O ano fiscal que terminou em maio foi positivo para a Oracle Portugal, que ganhou quota num mercado TI estagnado e fechou novos contratos no sector público, mas também em áreas como a aeronáutica ou as utilities.


Num encontro com a imprensa, Hugo Abreu, country manager da empresa em Portugal, admitiu que a consolidação e simplificação do IT, com o objetivo de ganhar eficiência, têm dado mote a muitos dos investimentos em tecnologias Oracle no mercado local. Esta é uma regra que se aplicou também no sector público, que foi responsável por 25% das receitas obtidas pela companhia no ano fiscal terminado a 31 de maio.

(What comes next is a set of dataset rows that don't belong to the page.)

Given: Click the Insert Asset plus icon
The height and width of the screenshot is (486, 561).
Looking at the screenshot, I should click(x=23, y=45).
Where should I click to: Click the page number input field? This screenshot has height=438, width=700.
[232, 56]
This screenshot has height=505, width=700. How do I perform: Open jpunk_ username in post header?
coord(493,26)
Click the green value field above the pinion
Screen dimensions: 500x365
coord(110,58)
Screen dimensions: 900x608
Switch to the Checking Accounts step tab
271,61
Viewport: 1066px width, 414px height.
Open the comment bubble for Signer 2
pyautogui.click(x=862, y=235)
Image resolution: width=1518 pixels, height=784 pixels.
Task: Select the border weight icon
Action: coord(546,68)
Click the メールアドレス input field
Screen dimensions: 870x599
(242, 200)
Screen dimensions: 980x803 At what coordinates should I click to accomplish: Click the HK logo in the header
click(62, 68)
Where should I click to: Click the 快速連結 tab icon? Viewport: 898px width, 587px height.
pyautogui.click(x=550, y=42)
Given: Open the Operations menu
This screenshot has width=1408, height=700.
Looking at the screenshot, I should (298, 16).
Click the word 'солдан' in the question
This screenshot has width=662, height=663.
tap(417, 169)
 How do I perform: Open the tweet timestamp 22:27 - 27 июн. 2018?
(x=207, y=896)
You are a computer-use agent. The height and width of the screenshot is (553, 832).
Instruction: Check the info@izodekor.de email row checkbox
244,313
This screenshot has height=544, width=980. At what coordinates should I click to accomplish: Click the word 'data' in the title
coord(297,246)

Neste contexto, os Engineered Systems, que combinam software e hardware, deram um contributo relevante para a performance da empresa em Portugal e ajudaram a assegurar o crescimento acima dos 50% no hardware. Nestes Engineered Systems incluem-se soluções como o Exadata ou o Exalogic.


No ano fiscal terminado em maio a Oracle alcançou receitas de 38,3 mil milhões de dólares, num crescimento de 3% face ao ano anterior. As receitas associadas à oferta Cloud cresceram 5% para 1,1 mil milhões de dólares, um valor que faz da empresa a segunda maior do mundo na comercialização de tecnologias como um serviço, assegura a Oracle.


Hugo Abreu garante que em Portugal o interesse das empresas na cloud é elevado. Também admite que a Oracle venha a estabelecer parcerias com fornecedores de serviços na nuvem na disponibilizar a sua oferta nesta área, que hoje cobre as áreas de infraestruturas, software e plataformas.